A recent study by fertilizer experts from the University of Western Australia has shown that there is a direct link between crop residue and nitrogen availability in crops. While the study analysed only nitrogen application and uptake in wheat, it is likely that a similar effect takes place across all crop types.
The research paves the way for farmers and fertilizer manufacturers to develop techniques and application methods that could prevent nitrogen fertilizers from coming into contact with plant residues. This would increase efficiency, limit waste and by reducing run off, be better for the environment.
The research was conducted by Nathan Craig, in a study supported by the Grains Research and Development Corporation (GRDC), a government funded research foundation that aims for, “improvements in production, sustainability and profitability across the Australian grains industry.”
Reporting on the breakthrough, the industry journal Agronomist and Arable Farmer stated that, “The aim of the study was to quantify the supply of nitrogen to wheat crops from the soil and crop residue and determine the effect on grain yield and grain nitrogen uptake – in a monoculture wheat rotation and a chickpea-canola-wheat rotation.” Adding that, “Research was conducted at the Western Australia No-Tillage Farmers Association (WANTFA) long-term no-tillage trial site at Cunderdin in WA’s central grainbelt.”
Craig’s study showed the clear benefits of applying nitrogen fertilizer, when it concluded that, “Across the three seasons tested, there was an overall benefit of applying nitrogen fertilizer to monoculture wheat, which increased grain yield and grain nitrogen uptake in most years, and effectively closed the yield gap between wheat grown in monoculture and wheat grown in rotation with legume crops and with no nitrogen fertilizer added.” However, Mr Craig also added that, “The application of nitrogen fertilizer actually reduced the mineralisation of nitrogen in the soil in the monoculture wheat system, whereas in the rotated wheat system there was less effect.”

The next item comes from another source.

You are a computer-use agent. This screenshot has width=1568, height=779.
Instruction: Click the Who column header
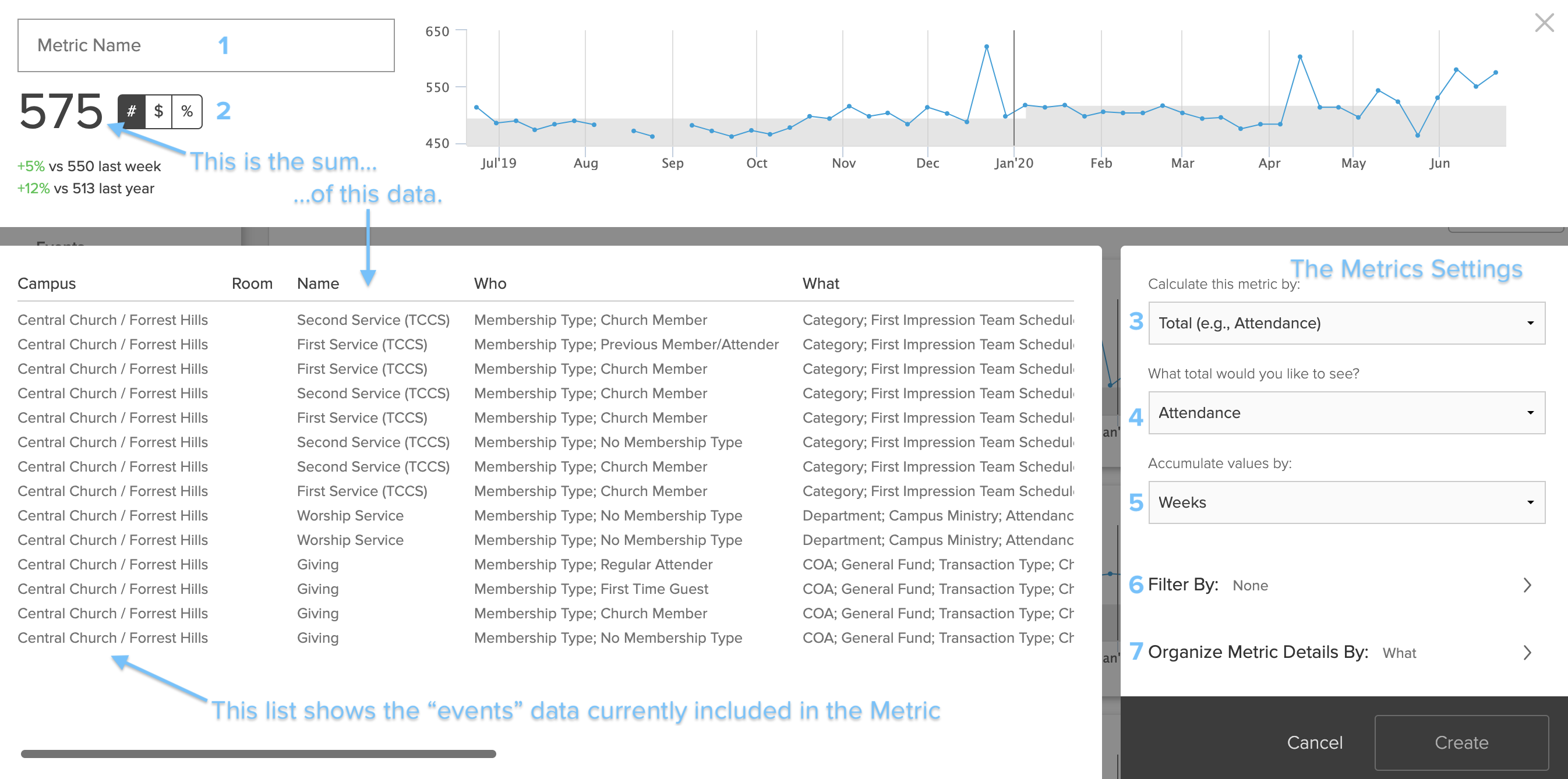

But most interesting in the study, was the impact that the left over plants and pieces of crop from previous seasons had on nitrogen levels in the soil. Something that Craig outlined when he said, “While retaining crop residue is known to improve nutrient recycling in no-tillage systems in the longer term, the potential for nitrogen to be immobilised in the short term during decomposition by microbial activity could provide significant competition for plant available nitrogen in the soil during the growing season.”
Craig also added that, “More importantly, when soil mineral nitrogen levels were low at seeding, and the crop residue carbon-to-nitrogen ratio was high, there was a high risk of immobilisation of nitrogen in both of the wheat systems.”
If the research results hold true, then there is a clear opportunity for farmers to reduce nitrogen fertilizer needs by adapting new crop management techniques, or by applying the fertilizer in a different, more effective way, so that it avoids contact with crop residue, or avoids the soil surface where mineralisation of nitrogen is concentrated.
One such technique that Craig himself suggested was, “An annual sampling program could be conducted at the start of each growing season to determine the carbon-to-nitrogen ratio of the crop residue mix left on the soil surface, and the amount of nitrogen in the soil to a depth of 10cm. From this, you could estimate the potential for immobilisation of nitrogen following fertilizer application.” This could, Craig claims, “be achieved using existing technology where additional nitrogen fertilizer is applied at seeding and ‘banded’ below the seed at a depth greater than 5cm, rather than an in-crop broadcast application during the season.”
Craig believes that this would increase the efficiency of uptake of nitrogen in crops, meaning that less fertilizer would be needed.
While there has already been a great deal of study in the fertilizer industry to find more efficient ways to apply agriproducts, this discovery will further increase pressure on nitrogen fertilizer suppliers and manufacturers to find a more effective way to get nitrogen products to crops. The three year analysis of mineralization and nitrogen uptake in wheat gives a key insight into exactly where and how so much nitrogen fertilizer is being wasted.
By analysing exactly where in the soil nitrogen is most available for crops, then perhaps the industry will also be able to develop a more effective method of applying such a vital product. However, if this research is accepted fully by the fertilizer industry, then one question remains: should fertilizer manufacturers develop an improved application method to help crops absorb more nitrogen, or is it purely the farmer’s role to consider the effect of crop residue on nitrogen fertilizers?